If you’re a foreign national or permanent resident (non-citizen) of Canada, a criminal conviction can jeopardize your ability to stay in the country. When non-citizens are charged with criminal acts, the police alert the Canadian agency that oversees immigration. If the charge leads to conviction, the Canada Border Services Agency can interview you and then decide whether to arrange a hearing before the Immigration Division of the Immigration and Refugee Board. At the hearing, certain types of convictions will automatically lead to the issuance of a deportation order. In fact, even criminal acts committed outside Canada can lead to deportation from Canada.
A Broad Definition of Serious Crimes
Both foreign nationals and permanent residents face deportation upon being convicted of a “serious crime.” To qualify as serious, the crime must meet the following criteria:
- the crime in question carries a maximum prison sentence of 10 years; or
- the individual receives a minimum six-month prison sentence.
Immigrants who receive a shorter sentence, or no sentence at all, aren’t necessarily safe from deportation.

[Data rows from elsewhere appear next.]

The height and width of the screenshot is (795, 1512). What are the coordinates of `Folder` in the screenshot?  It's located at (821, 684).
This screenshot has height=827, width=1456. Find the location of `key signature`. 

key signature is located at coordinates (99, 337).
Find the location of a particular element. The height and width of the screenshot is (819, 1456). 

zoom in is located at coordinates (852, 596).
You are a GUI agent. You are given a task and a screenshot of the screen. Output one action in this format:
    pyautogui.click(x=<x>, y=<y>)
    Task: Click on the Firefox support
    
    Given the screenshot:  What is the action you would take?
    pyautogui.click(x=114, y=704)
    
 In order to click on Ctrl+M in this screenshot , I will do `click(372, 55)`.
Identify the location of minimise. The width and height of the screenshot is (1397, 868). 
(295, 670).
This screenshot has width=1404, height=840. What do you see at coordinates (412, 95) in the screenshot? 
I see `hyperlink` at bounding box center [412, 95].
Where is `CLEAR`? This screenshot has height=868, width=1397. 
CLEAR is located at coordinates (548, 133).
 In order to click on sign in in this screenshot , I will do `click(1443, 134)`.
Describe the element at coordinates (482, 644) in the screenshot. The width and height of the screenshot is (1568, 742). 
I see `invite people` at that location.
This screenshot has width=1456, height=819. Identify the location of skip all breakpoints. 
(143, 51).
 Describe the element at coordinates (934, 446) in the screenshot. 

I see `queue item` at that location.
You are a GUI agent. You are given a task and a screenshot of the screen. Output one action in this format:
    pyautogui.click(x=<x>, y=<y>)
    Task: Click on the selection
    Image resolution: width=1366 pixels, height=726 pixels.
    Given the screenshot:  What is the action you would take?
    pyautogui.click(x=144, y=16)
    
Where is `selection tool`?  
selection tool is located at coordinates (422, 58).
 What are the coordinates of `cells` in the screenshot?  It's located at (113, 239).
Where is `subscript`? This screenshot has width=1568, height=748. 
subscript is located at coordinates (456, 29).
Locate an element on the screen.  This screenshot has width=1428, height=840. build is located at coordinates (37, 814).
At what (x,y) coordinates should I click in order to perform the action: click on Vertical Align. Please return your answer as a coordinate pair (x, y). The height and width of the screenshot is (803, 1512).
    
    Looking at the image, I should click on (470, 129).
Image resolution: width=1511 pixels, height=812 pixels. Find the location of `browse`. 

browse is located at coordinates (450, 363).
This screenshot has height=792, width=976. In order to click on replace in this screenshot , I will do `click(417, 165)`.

As long as the crime carries a maximum prison term of at least 10 years, it meets the definition of serious crime.
Exceptions for At-Risk Refugees
Foreign nationals and permanent residents with refugee status will not be automatically deported. Under Canada law, refugees can’t be deported if they would face torture, persecution, or cruel treatment in their home country unless they are found to be a “danger to the public” in a separate process.
Appealing a Deportation Order
If you’re facing deportation (i.e. a deportation order has been issued against you), you may be able to appeal the order depending on your immigrant status. Permanent residents can’t file an appeal if their conviction lead to a six-month prison sentence or longer. Foreign nationals without permanent residence in Canada may not be able to appeal a deportation order regardless of the time spent in prison. If you’re allowed to file an appeal, an experienced immigration lawyer can help you present your case in the best light possible to the Immigration Appeal Division (“IAD”).
At the hearing, the Immigration Appeal Division considers a long list of factors to help it determine whether the deportation should stand or whether it should be ‘stayed’:
- the seriousness of the crime;
- the impact on the victim;
- how much time has passed since the crime was committed;
- whether the immigrant has a family history of criminal activity;
- whether the immigrant is remorseful for the harm caused by the crime;
- whether the immigrant is enrolled in a counselling program;
- how long the individual has lived in Canada;
- how difficult it would be for the person to leave Canada;
- the person’s level of attachment to his home country.
The IAD grants a “stay of removal” of 1-5 years to parties who are successful. The IAD may also quash the deportation order if it was made based on a legal error. This stay of removal can be revoked if the individual commits a crime or fails to comply with the applicable conditions in the IAD’s order.
If you have or are facing a potential criminal conviction and are concerned about the immigration consequences, you should consult with an experienced immigration lawyer to determine your status and to explore your options.